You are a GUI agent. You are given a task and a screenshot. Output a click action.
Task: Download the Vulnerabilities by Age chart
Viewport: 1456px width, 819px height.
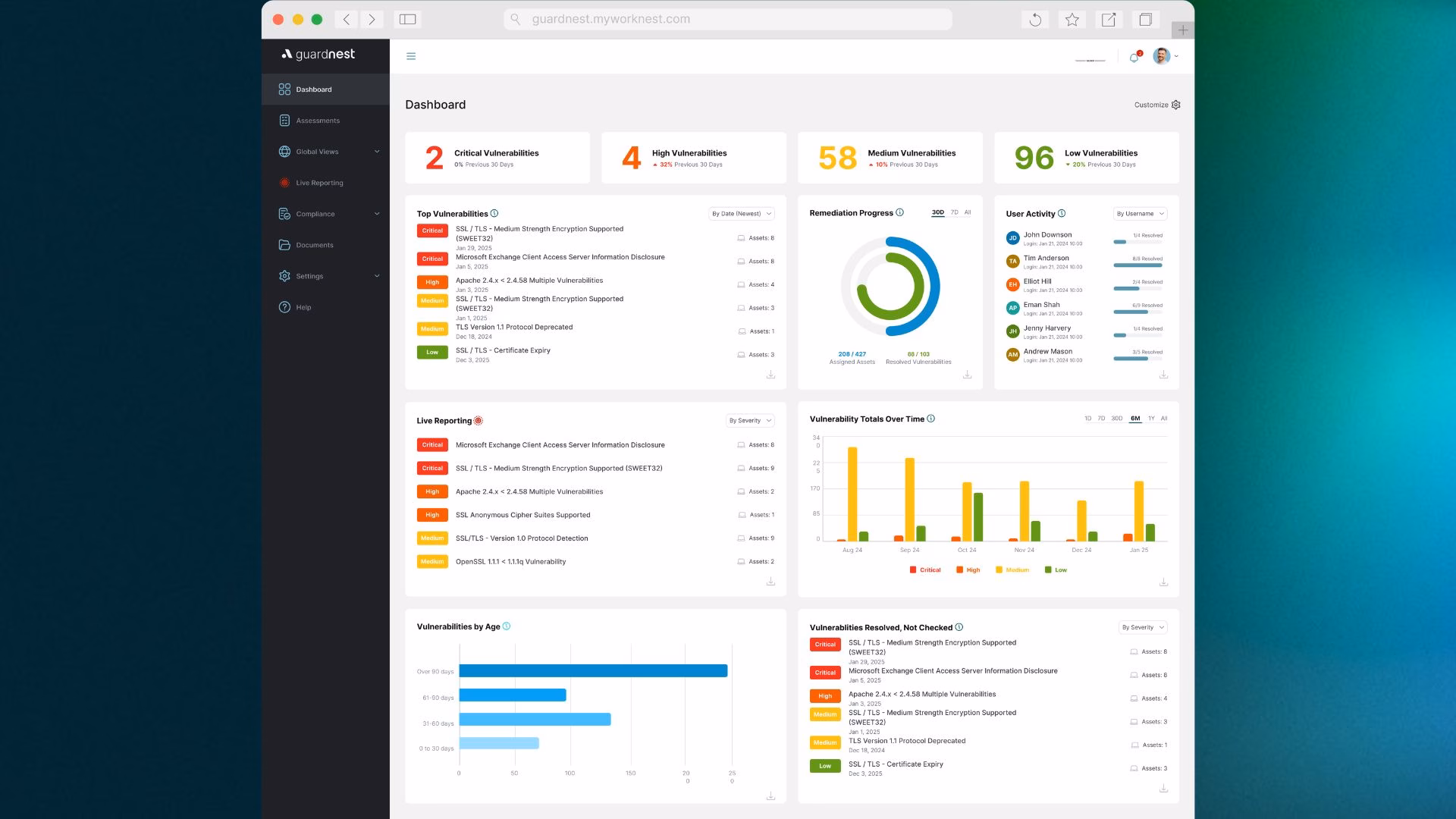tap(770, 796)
********
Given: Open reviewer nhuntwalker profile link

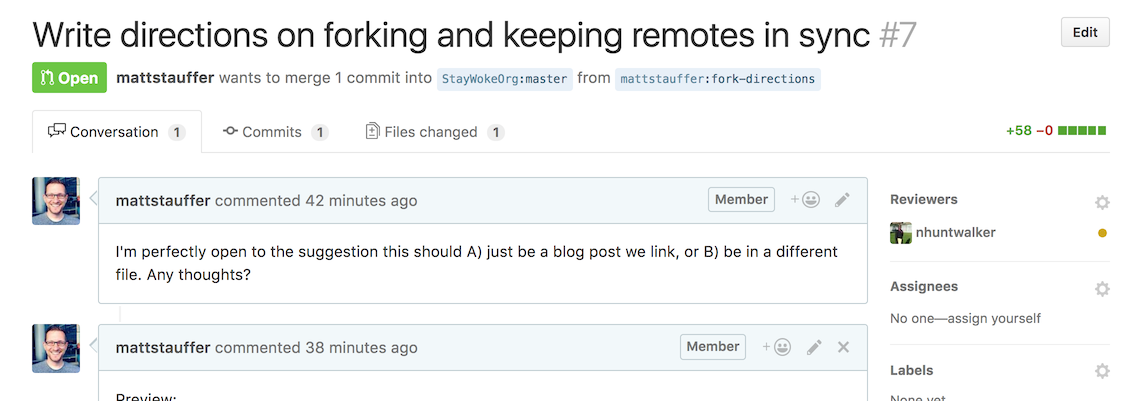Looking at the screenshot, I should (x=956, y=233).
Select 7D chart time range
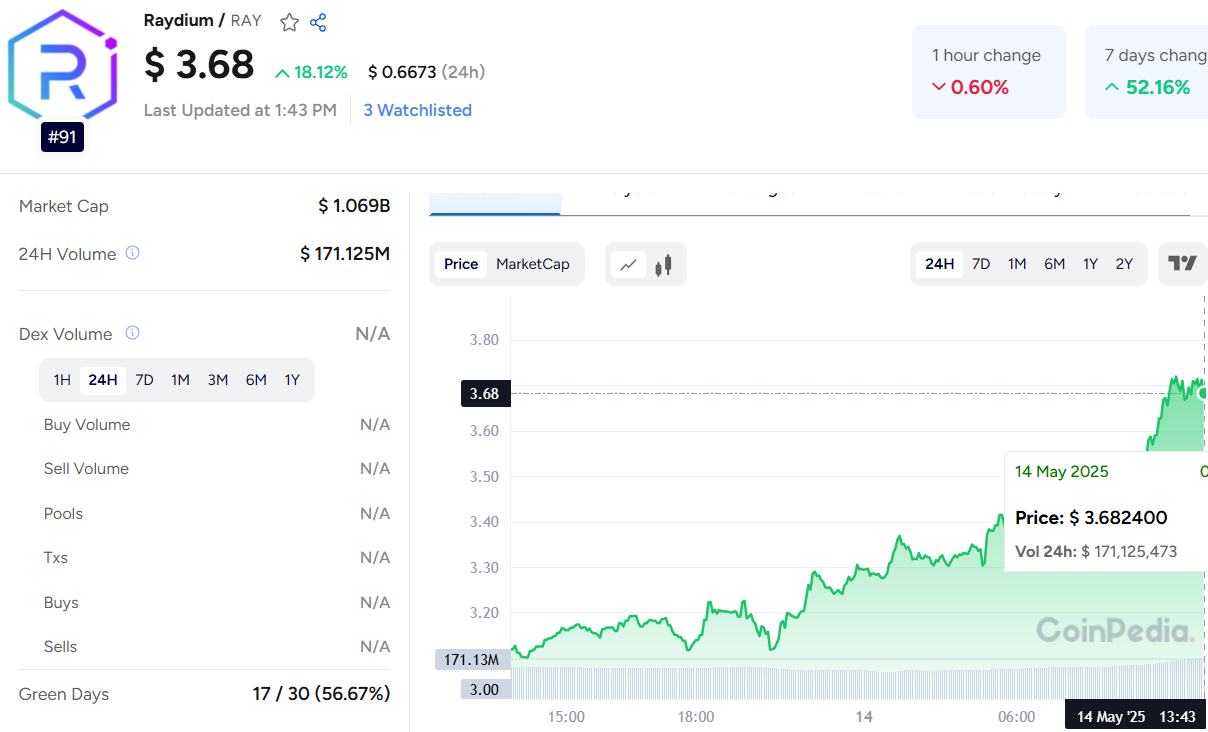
********
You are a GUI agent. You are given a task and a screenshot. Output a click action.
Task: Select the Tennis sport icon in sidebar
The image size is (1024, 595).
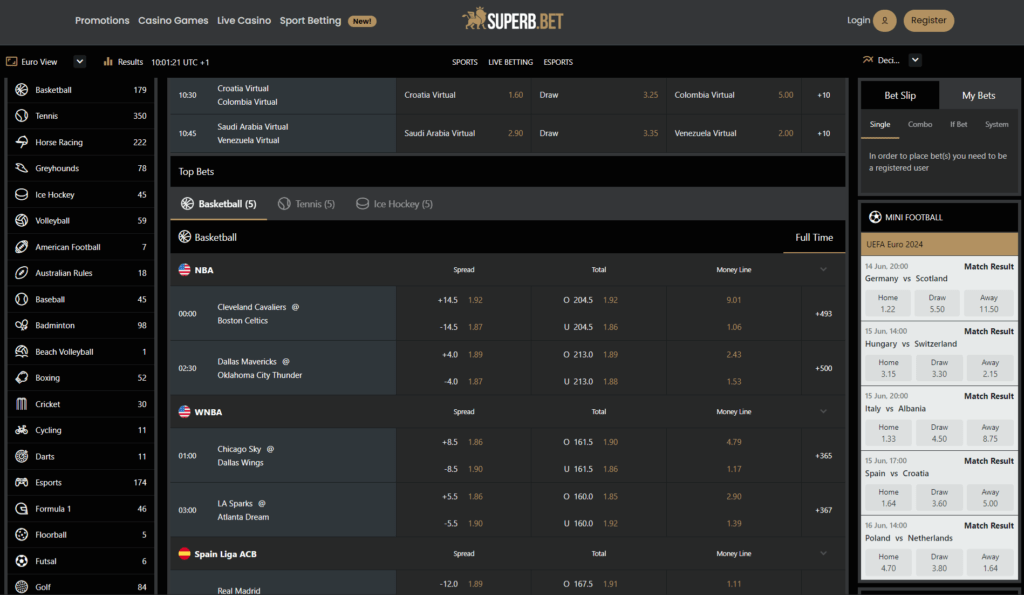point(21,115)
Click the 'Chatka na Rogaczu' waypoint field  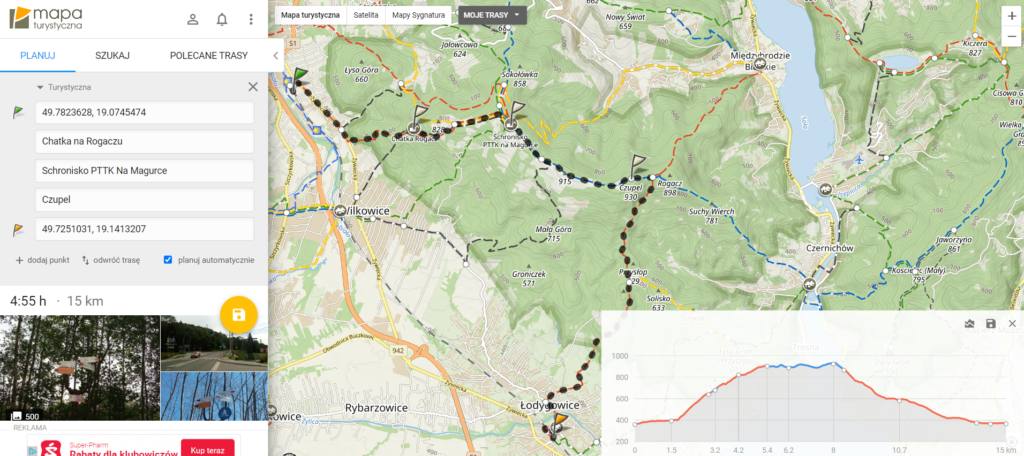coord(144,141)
********
#### WORK TO COMPLETE:
Show all lines of the material in which the word "Select" can be found.

#### YOUR SOLUTION:
Select 7D chart time range
Task: Select the Tennis sport icon in sidebar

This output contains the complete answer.